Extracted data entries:
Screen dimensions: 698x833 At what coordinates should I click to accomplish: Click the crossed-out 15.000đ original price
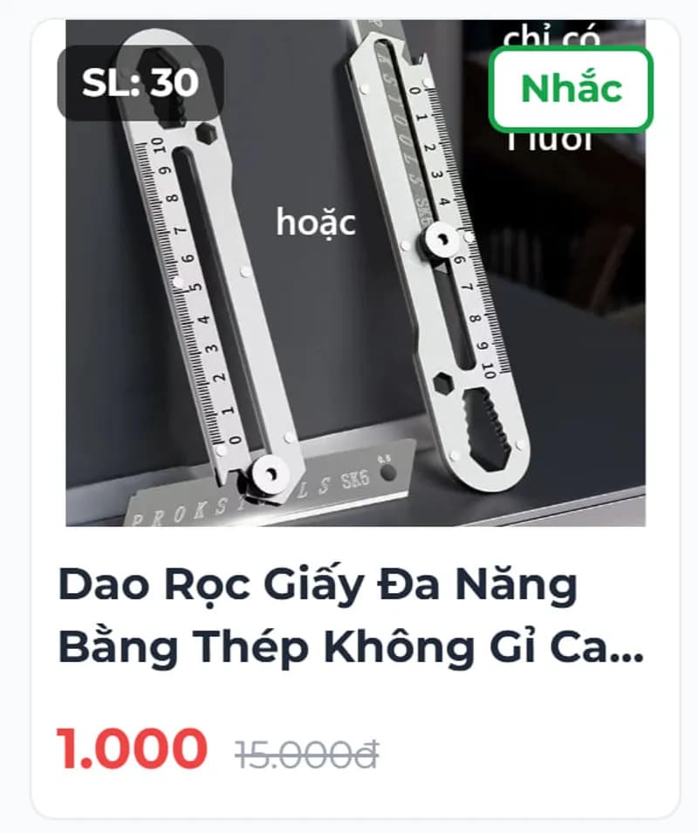[x=306, y=754]
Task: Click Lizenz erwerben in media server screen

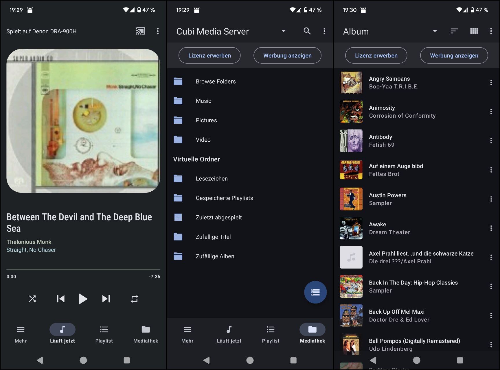Action: (209, 56)
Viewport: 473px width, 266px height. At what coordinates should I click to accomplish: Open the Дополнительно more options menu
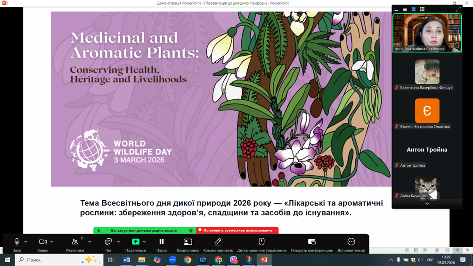point(351,242)
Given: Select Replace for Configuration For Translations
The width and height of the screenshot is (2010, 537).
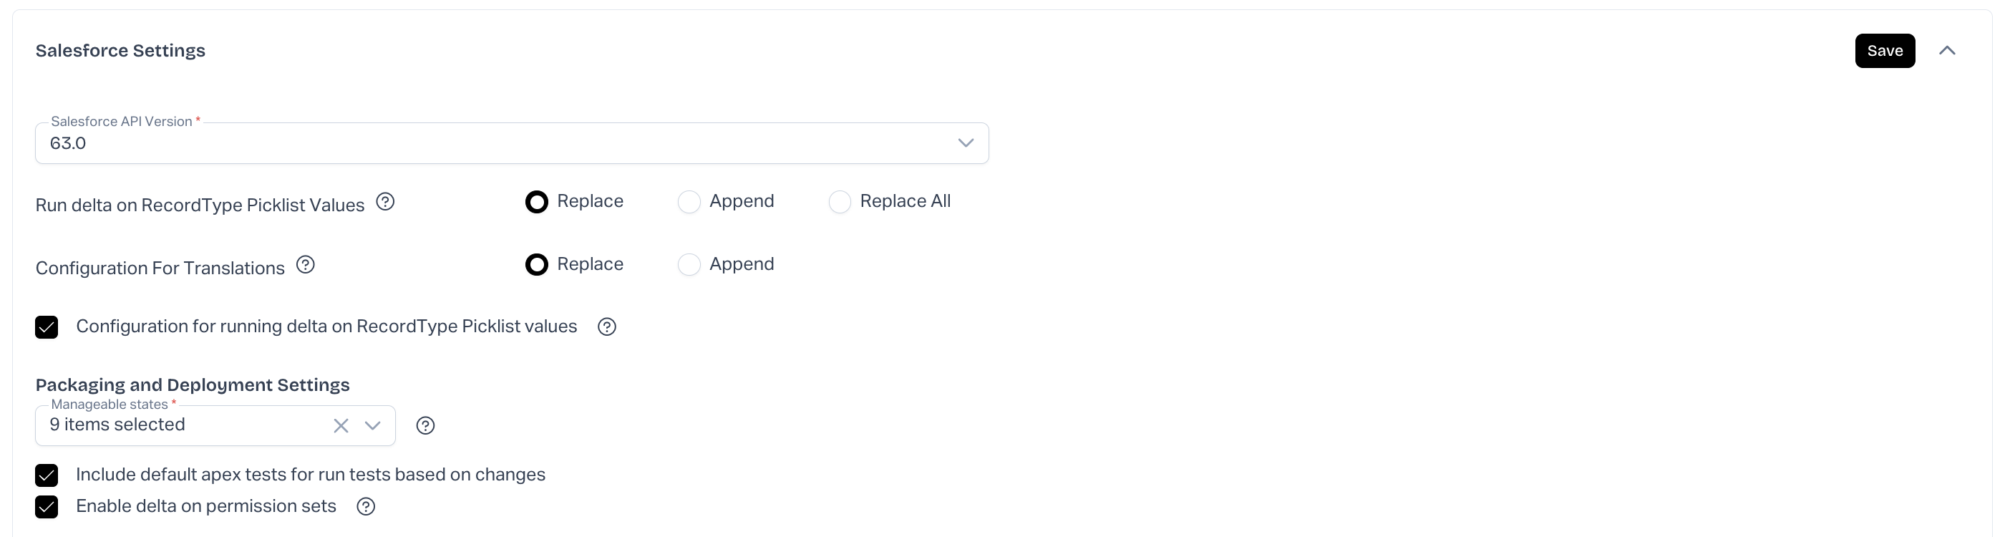Looking at the screenshot, I should [537, 265].
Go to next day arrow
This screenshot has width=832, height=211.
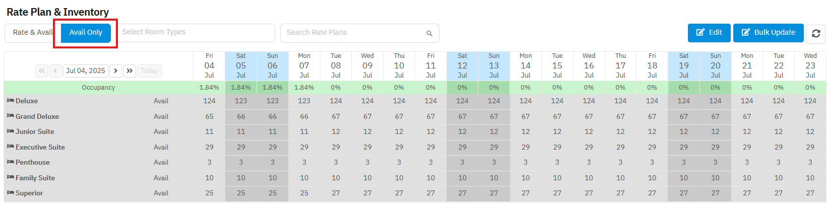(x=115, y=71)
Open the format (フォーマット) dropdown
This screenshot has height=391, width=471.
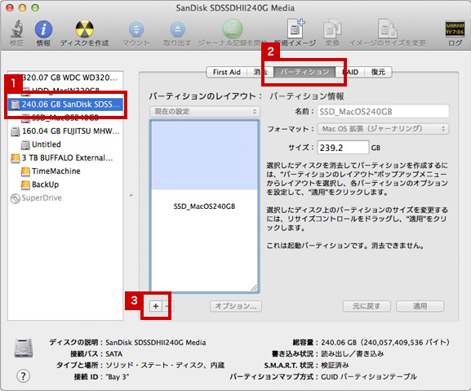(384, 129)
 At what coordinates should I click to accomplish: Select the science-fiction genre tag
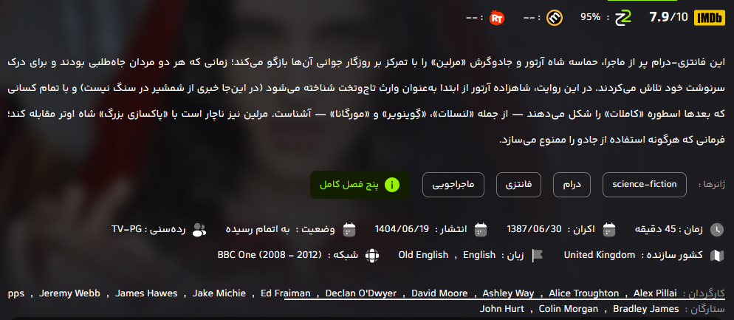point(645,185)
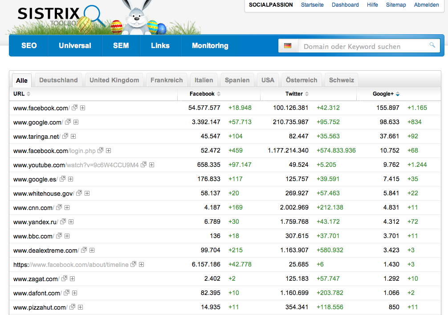Sort table by Google+ column arrow
Viewport: 448px width, 315px height.
pyautogui.click(x=398, y=94)
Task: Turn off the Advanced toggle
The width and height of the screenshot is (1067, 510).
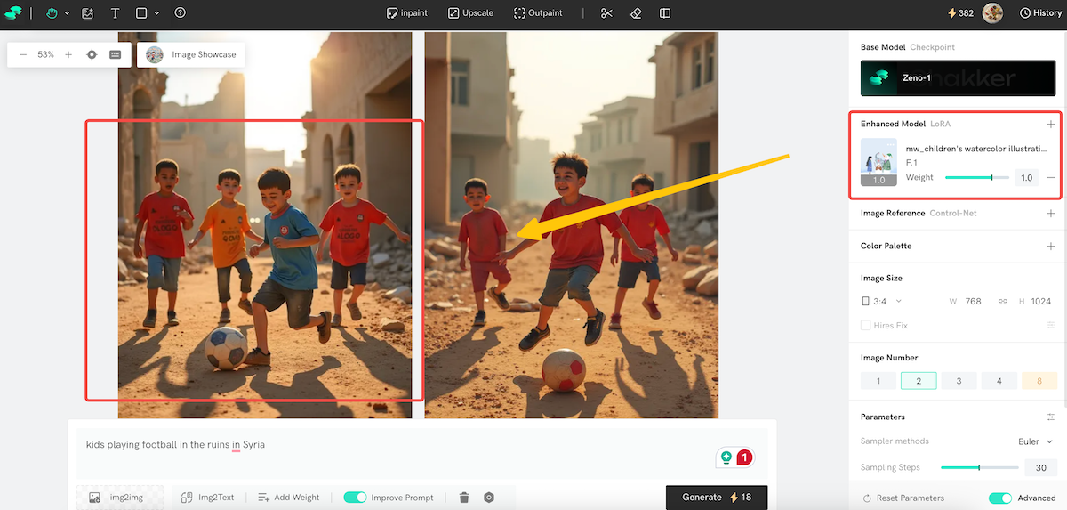Action: 1000,498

__PROBLEM TO SOLVE__
Set down word for word every line from the one containing "This screenshot has width=832, height=211." through the last line of the records above, both ends included. Leave out the pictures.

__EXERCISE RESPONSE__
This screenshot has width=832, height=211.
(x=115, y=71)
Open the format (フォーマット) dropdown
This screenshot has height=391, width=471.
(384, 129)
 At what coordinates should I click to accomplish: Select the science-fiction genre tag
point(645,185)
Sort table by Google+ column arrow
Viewport: 448px width, 315px height.
pyautogui.click(x=398, y=94)
Task: Turn off the Advanced toggle
The width and height of the screenshot is (1067, 510).
Action: 1000,498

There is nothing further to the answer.